PlatformNotSupportedException: The operating system is Windows 98 Second Edition or earlier and the files system is not NTFS. If the sourceFileName and destinationFileName are on different volumes, this method will raise an exception.

Not being supported on Windows 98 means the underlying atomic ReplaceFile() API being hinted at requires a version of Windows with that API. And even though those docs do not claim the operation is atomic, this SO answer’s discussion points to Windows documentation that declares ReplaceFile() to be atomic. Thus, with Replace(), we just directly invoke File.Replace() and get an atomic operation.

File.Move() is not necessarily atomic, but it happens to be atomic if you ensure that source and destination are in the same folder. Thus, if I were to implement a PhysicalAtomicMover, my first implementation would require the source and destination to be in the same folder because that is really the baseline assumption one can make. Unfortunately, this would not support the situation where an application manages a directory (e.g., cache directory with subfolders) and assume that the whole subtree is on the same volume (I saw assume because nothing prevents a user from mounting a volume in a subfolder of the program’s cache directory). However, in .net, I don’t think there is a way without P/Invoke to determine if two directories are on the same volume or not. So with PhysicalAtomicMover, it would be impossible to safely make that more permissive. However, if application developers are willing to assume that moves within particular subtrees are atomic, they may define their own IAtomicMover (err, IBinaryOperation registered with AtomicMovers).

If programmers need to, they can come up with approaches matching the APIs. For example, if you really want to move a file across volumes and have atomicity at the target end, you might use the non-atomic Move() to move the file from the first volume to the target directory with a temporary name and then AtomicReplace() to overwrite the final destination file.

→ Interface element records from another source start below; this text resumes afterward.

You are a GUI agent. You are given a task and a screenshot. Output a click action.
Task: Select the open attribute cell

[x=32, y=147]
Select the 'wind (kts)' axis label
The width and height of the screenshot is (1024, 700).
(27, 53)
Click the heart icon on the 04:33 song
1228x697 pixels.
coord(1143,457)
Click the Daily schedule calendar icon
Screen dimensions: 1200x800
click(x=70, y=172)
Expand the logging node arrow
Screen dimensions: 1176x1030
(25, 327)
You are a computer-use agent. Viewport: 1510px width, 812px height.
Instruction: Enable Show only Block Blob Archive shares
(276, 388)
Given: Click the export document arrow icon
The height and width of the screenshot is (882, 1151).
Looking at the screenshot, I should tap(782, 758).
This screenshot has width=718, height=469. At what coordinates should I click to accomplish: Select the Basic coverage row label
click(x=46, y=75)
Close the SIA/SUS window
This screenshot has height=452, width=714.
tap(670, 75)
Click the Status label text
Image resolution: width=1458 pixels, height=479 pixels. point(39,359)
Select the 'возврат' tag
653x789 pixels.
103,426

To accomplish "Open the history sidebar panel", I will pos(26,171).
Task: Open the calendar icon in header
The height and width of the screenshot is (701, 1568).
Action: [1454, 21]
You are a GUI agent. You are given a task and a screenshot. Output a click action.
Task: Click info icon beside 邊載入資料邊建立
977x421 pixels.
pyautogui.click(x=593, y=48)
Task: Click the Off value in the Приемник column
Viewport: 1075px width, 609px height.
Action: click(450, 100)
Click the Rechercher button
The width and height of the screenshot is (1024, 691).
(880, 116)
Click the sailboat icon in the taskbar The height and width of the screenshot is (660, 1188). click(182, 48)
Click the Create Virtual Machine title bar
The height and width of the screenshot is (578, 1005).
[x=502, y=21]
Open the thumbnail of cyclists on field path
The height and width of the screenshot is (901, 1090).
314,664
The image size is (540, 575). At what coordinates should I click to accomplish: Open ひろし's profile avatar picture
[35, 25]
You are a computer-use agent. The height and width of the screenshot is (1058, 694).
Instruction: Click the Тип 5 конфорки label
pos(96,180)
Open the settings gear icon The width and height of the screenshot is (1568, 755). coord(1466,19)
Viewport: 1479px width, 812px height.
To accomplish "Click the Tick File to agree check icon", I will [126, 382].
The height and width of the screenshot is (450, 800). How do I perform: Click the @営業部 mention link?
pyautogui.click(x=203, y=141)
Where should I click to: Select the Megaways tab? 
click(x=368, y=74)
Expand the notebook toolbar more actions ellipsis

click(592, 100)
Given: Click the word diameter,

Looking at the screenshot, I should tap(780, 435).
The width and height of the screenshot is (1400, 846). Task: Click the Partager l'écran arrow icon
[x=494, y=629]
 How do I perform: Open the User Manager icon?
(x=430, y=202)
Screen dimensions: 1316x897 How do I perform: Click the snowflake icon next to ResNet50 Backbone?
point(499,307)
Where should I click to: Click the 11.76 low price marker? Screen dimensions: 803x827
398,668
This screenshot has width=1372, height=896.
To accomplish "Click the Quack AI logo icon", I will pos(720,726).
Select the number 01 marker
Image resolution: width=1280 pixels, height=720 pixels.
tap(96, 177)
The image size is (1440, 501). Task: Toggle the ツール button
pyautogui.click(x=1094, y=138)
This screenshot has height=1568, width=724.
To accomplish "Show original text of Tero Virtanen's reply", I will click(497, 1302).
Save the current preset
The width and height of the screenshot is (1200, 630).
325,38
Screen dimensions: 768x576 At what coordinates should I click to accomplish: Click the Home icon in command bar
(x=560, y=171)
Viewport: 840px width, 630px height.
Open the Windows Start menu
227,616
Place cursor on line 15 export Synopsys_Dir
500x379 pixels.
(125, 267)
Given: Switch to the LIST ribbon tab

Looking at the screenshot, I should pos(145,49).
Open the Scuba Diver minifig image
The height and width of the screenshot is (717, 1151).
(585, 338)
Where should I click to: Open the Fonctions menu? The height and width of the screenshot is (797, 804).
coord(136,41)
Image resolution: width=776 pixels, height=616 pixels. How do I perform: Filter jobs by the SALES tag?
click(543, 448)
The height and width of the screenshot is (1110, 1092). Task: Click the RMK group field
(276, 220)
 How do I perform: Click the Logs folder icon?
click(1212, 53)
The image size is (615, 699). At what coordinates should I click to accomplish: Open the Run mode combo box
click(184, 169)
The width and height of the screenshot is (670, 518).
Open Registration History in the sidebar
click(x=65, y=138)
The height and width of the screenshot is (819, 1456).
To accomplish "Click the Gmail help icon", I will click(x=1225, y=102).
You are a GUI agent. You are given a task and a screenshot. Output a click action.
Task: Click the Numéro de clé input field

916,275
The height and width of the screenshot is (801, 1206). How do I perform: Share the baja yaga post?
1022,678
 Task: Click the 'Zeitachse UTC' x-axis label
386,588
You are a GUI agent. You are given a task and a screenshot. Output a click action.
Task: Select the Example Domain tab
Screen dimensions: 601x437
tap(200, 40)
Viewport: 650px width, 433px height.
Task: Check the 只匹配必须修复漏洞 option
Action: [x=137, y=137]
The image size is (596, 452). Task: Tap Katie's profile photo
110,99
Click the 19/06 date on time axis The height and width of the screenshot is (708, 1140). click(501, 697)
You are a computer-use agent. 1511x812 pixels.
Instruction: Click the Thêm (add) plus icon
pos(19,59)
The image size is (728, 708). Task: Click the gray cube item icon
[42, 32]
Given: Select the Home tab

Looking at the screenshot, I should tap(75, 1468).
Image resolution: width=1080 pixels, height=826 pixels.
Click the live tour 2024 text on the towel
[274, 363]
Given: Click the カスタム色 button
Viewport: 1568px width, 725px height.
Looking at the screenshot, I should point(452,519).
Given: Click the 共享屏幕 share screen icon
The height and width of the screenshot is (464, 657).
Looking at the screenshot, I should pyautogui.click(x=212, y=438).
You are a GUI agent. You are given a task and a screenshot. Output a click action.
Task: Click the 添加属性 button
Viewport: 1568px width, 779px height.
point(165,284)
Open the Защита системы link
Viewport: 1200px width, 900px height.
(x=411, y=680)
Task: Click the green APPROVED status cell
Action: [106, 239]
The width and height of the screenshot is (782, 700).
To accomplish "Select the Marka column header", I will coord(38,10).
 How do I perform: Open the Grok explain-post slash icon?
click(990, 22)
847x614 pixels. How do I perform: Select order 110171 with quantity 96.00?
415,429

People coding against the .net API who care about atomicity should already be treating File.Move() as something which will only be reliable for renames within a directory, so having AtomicMove() limit itself to this situation should be sufficient IMO.

I think it might be worth introducing IEntityBinaryOperation (similar to IEntityCopier and IEntityMover) as an abstraction for Move, Replace, Copy, AtomicMove, AtomicReplace, etc.

I don’t have time this minute to review this all, but this seems to make sense especially as part of the infrastructure to support unwrapping filesystems. When I get time I’ll play around with this in a branch.

binki avatar Aug 04 '16 16:08 binki

And I opened a mono bug #43062 regarding its non-atomicity when using the backup parameter.

binki avatar Aug 04 '16 17:08 binki

Nice. I didn't see a mention of atomic properties in https://msdn.microsoft.com/en-us/library/system.io.file.replace(v=vs.110).aspx, that's why I asked. If we have an operation that documents as being atomic, than that's what it should do. Just be careful of MergedFileSystem ;) The usages will get more limited, but it's still good to have the option.

IEntityBinaryOperation could btw (maybe) also be an Action<...>. Not sure if that's a good idea in this particular instance.